Rows showing where targets appear
/---
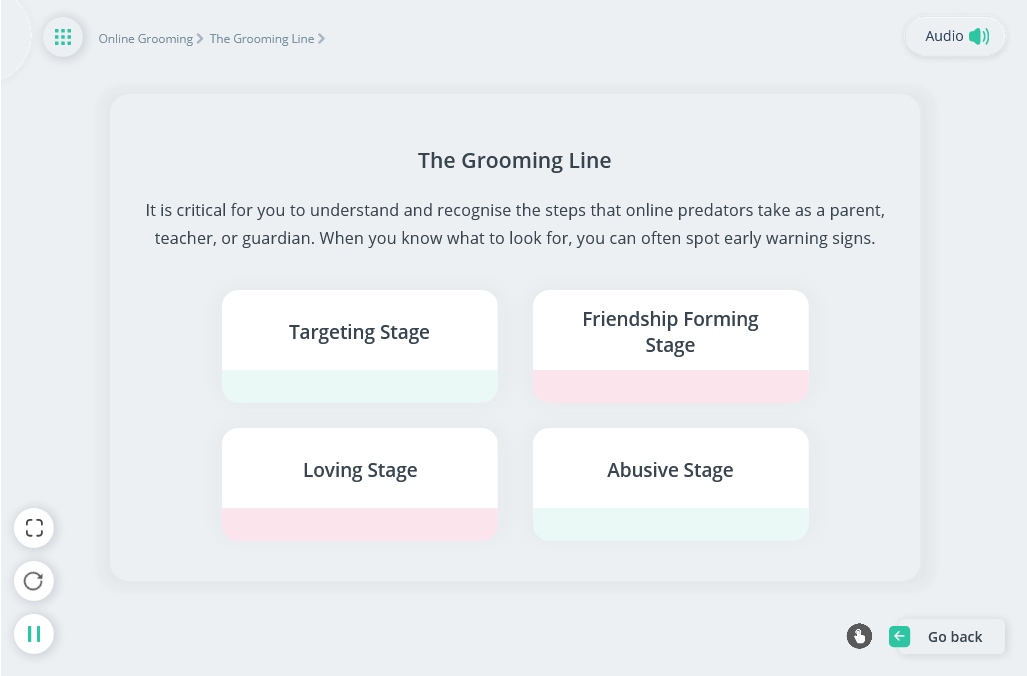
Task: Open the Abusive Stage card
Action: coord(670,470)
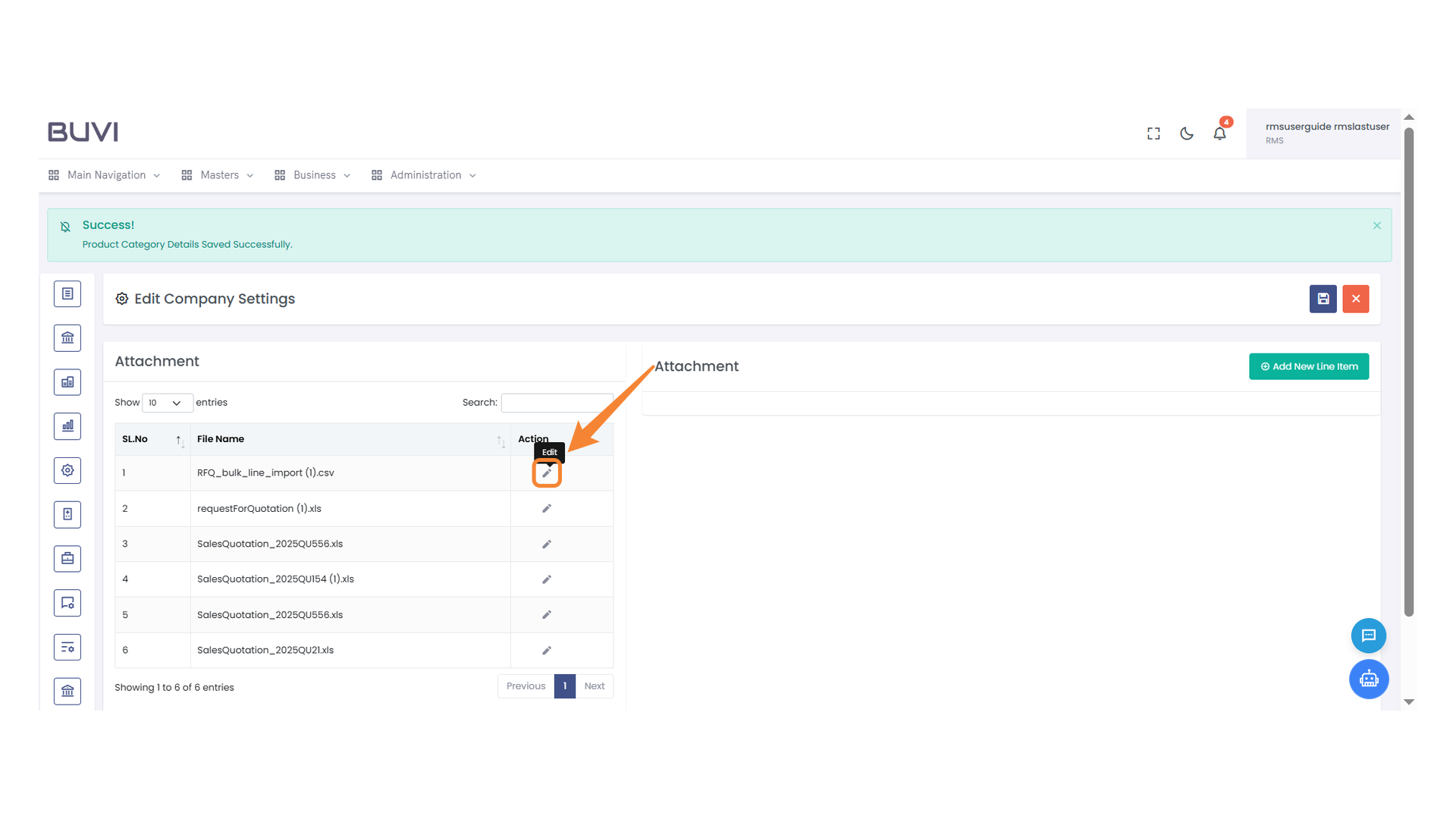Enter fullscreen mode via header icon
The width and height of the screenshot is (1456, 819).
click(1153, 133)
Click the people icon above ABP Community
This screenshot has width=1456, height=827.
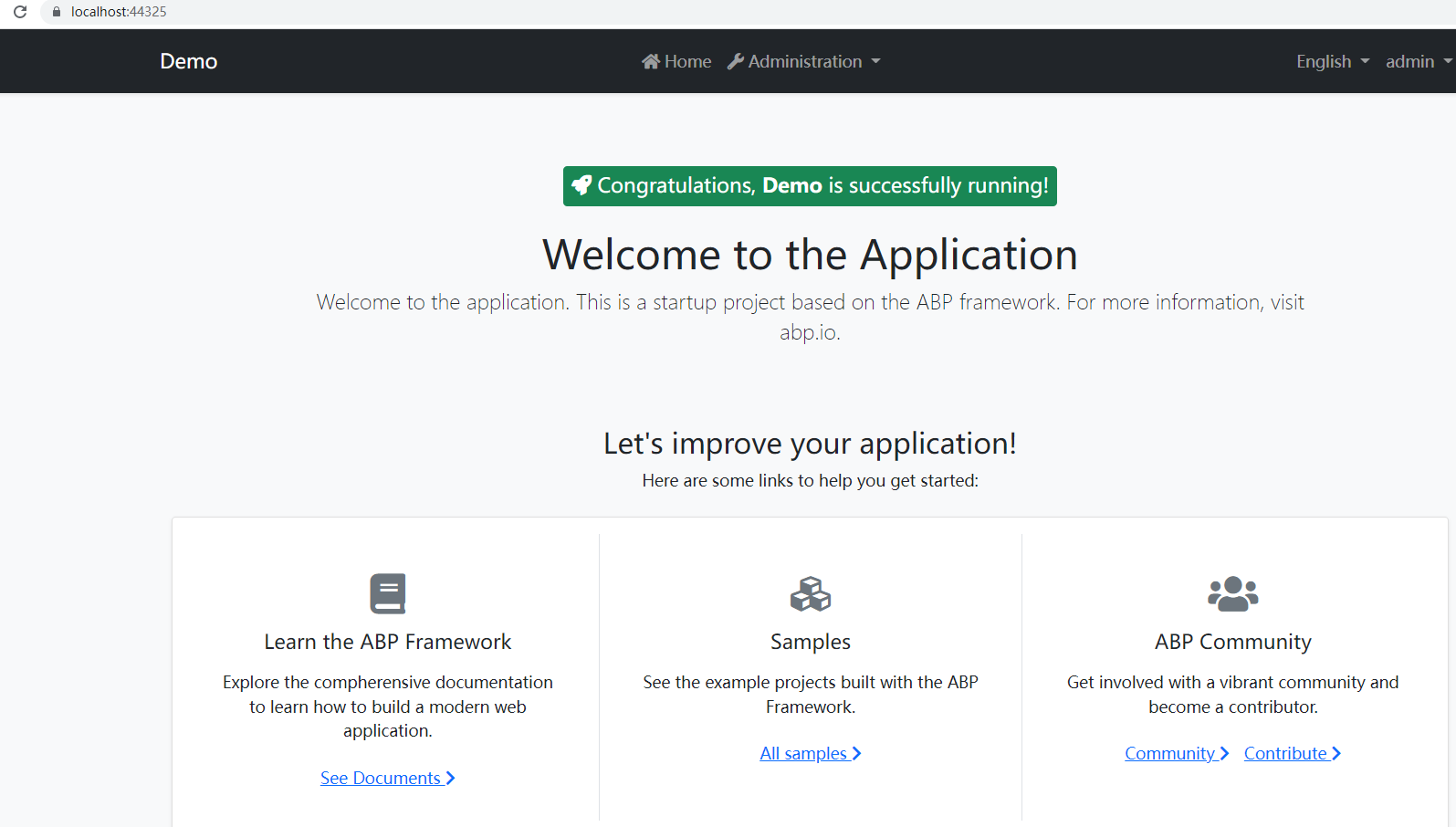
\---
# [REQUIRED TASK]
Copy every line of the records above word for word, leaving out the pictures.

# [ANSWER IN FULL]
Task: Open the Abusive Stage card
Action: coord(670,470)
Enter fullscreen mode via header icon
The width and height of the screenshot is (1456, 819).
click(1153, 133)
Click the people icon above ABP Community
This screenshot has width=1456, height=827.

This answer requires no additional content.